For me, these lectures, along with the essay on "Hypothesis and Imagination," were the most rewarding parts of the book. Though many philosophers of science would probably find fault with some of Medawar's discussion, I think his description still gives a nonscientist a clearer picture of what it is to do science than is to be found in most works on the subject. He argues that there are two conceptions of science. The first view holds that science is an imaginative and exploratory activity, "a great intellectual adventure with intuition as the mainspring of the advancement of learning," while the other view sees science as a critical and analytical activity with evidence required.

Medawar sees both these views as partial and therefore defective. Science involves both perspectives. In most cases, a scientist will go back and forth between imaginative and critical work many times in the course of an investigation: "Scientific reasoning is a dialogue between the possible and the actual, an interplay between hypotheses and the logical expectations they give rise to: there is a restless to-and-fro motion of thought, the formulation and rectification of hypotheses."

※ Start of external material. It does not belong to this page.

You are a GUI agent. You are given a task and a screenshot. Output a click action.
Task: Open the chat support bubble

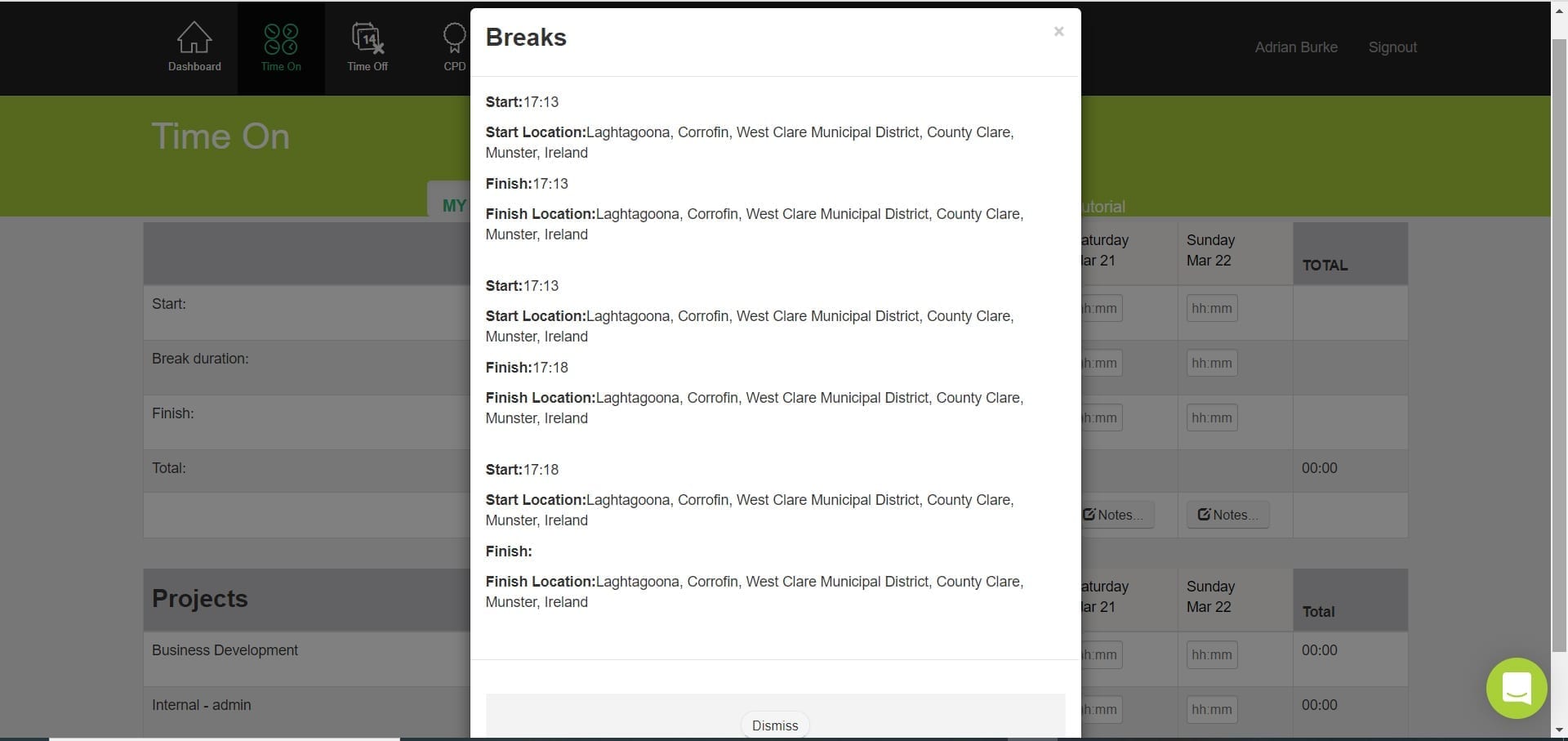tap(1517, 688)
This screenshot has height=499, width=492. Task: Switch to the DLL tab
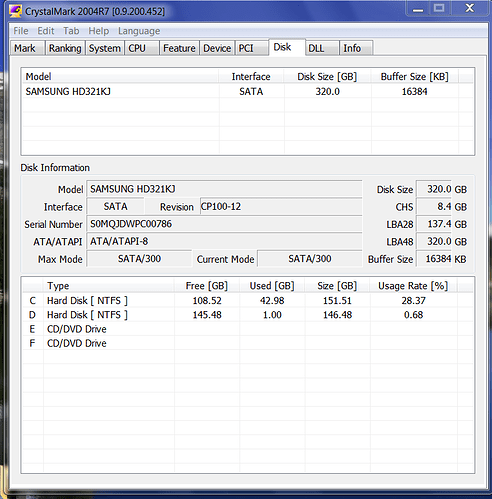coord(322,48)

Medawar is a Popperian, so he stresses falsification as the key process in scientific inquiry and downplays the role of induction. He argues that inductivism doesn't give an adequate account of scientific fallibility and fails to explain how the very same processes of thought which lead towards the truth also lead us so very much more often into error. In other words, inductivism doesn't explain why mistakes are so common in scientific inquiry. If science is a matter of collecting information and developing an hypothesis on the basis of that information, then most hypotheses should be correct. Yet that is hardly the case. Medawar notes that "nearly all scientific research leads nowhere." He admits that four-fifths of his time in science was wasted--and this from someone who managed to win a Nobel Prize.

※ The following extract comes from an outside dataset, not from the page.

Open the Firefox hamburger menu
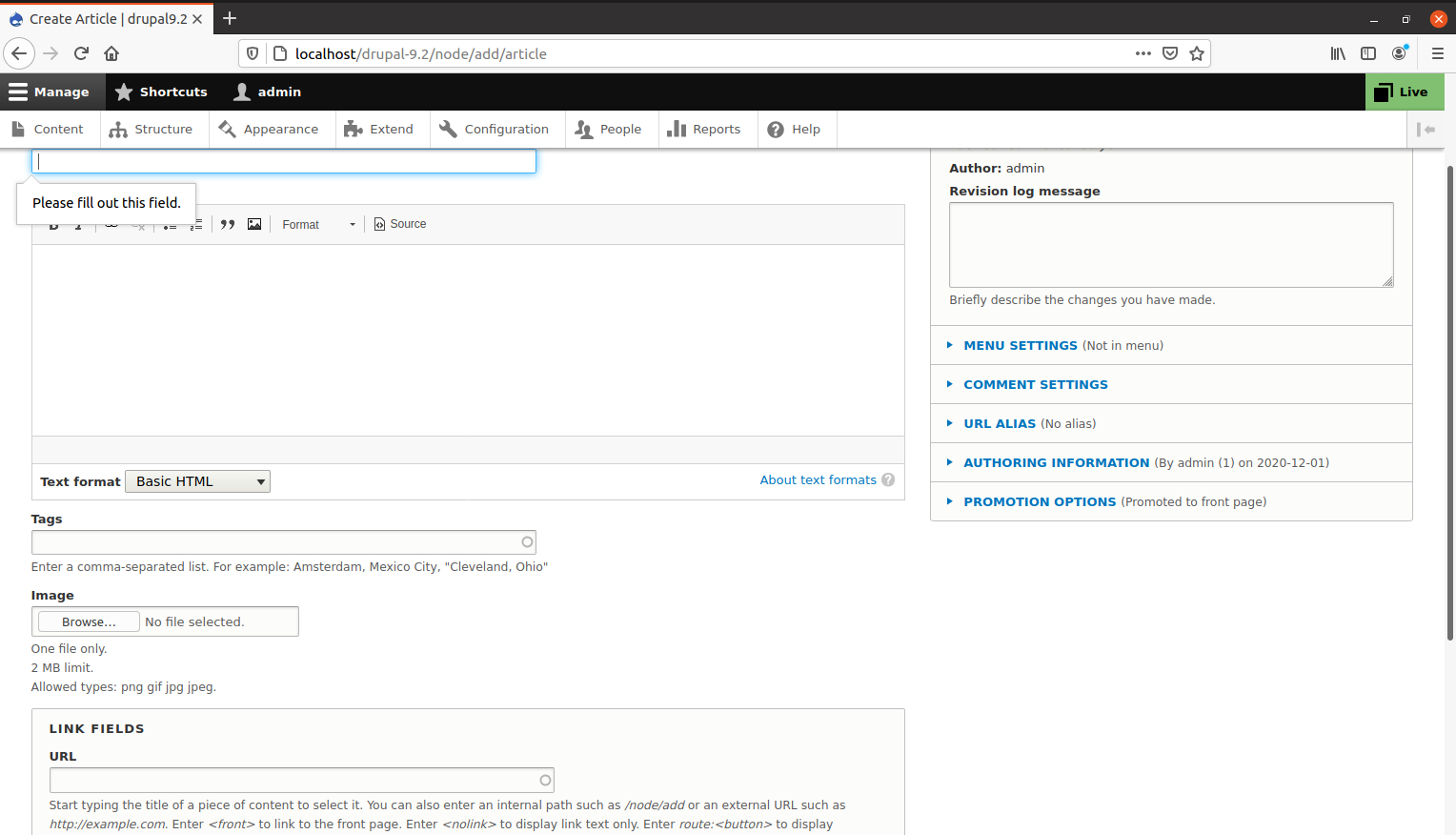 click(x=1437, y=53)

This odd situtation, which inductivism cannot adequately explain, the hypothetico-deductive method can. Medawar describes this method as the development of ideas, of hypotheses, followed by the testing of those hypotheses. In this view of scientific inquiry, as opposed to the inductivist view, the idea, not the data, comes first. Data cannot be gathered until there is an hypothesis to guide data collection. This makes sense in terms of recent research on how science is done, though some observers would say that Medawar's view is as dated and inaccurate as the inductivist one because it doesn't go far enough toward constructivism [the view that we impose, perhaps, our views, including our prejudices, on the world].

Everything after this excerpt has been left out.